Saved data entries

·····

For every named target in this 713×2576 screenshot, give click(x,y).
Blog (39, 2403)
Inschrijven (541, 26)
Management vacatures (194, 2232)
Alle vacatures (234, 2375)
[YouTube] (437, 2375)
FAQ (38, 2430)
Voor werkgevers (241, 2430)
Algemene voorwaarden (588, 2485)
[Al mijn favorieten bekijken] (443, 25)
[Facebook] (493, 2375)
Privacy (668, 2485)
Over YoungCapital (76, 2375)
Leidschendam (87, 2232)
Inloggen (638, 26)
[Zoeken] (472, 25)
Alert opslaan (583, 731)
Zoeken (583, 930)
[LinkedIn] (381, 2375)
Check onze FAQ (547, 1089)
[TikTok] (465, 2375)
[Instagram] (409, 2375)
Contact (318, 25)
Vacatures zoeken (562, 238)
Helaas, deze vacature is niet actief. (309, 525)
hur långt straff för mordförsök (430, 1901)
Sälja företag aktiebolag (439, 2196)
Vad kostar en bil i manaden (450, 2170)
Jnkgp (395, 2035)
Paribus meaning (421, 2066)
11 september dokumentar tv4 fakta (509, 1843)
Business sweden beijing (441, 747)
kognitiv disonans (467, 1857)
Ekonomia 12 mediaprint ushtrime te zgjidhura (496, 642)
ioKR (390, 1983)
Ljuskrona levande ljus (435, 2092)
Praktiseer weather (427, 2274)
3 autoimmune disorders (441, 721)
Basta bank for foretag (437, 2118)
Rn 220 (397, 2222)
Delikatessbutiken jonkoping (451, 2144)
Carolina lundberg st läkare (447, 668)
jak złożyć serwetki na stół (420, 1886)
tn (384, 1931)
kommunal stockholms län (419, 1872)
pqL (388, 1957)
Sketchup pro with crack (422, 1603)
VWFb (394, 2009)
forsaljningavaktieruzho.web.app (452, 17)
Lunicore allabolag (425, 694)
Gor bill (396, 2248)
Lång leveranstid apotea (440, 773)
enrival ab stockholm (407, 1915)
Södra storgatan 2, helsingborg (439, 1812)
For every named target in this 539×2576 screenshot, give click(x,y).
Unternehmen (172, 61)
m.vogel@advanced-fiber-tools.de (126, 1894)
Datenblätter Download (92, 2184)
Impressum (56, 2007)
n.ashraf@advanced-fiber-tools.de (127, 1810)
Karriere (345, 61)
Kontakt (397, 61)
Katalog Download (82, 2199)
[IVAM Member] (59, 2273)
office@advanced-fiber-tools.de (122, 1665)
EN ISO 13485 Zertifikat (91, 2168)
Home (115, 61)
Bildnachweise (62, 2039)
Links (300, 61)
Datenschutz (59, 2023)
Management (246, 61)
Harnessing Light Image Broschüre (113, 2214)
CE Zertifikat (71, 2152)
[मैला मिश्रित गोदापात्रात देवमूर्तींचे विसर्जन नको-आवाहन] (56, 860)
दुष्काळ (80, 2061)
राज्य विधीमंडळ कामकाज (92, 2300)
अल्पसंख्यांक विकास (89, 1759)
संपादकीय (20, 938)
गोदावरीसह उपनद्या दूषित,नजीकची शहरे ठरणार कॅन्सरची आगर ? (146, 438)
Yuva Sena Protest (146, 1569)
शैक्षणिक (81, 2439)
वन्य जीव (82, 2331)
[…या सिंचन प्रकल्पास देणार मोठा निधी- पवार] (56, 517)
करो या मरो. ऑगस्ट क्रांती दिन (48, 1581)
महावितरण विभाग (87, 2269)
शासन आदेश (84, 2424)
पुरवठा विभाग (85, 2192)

·····

* **Exercise**
Every line of the entries above that includes "fiber" should be copied.

* **Result of the task**
m.vogel@advanced-fiber-tools.de (126, 1894)
n.ashraf@advanced-fiber-tools.de (127, 1810)
office@advanced-fiber-tools.de (122, 1665)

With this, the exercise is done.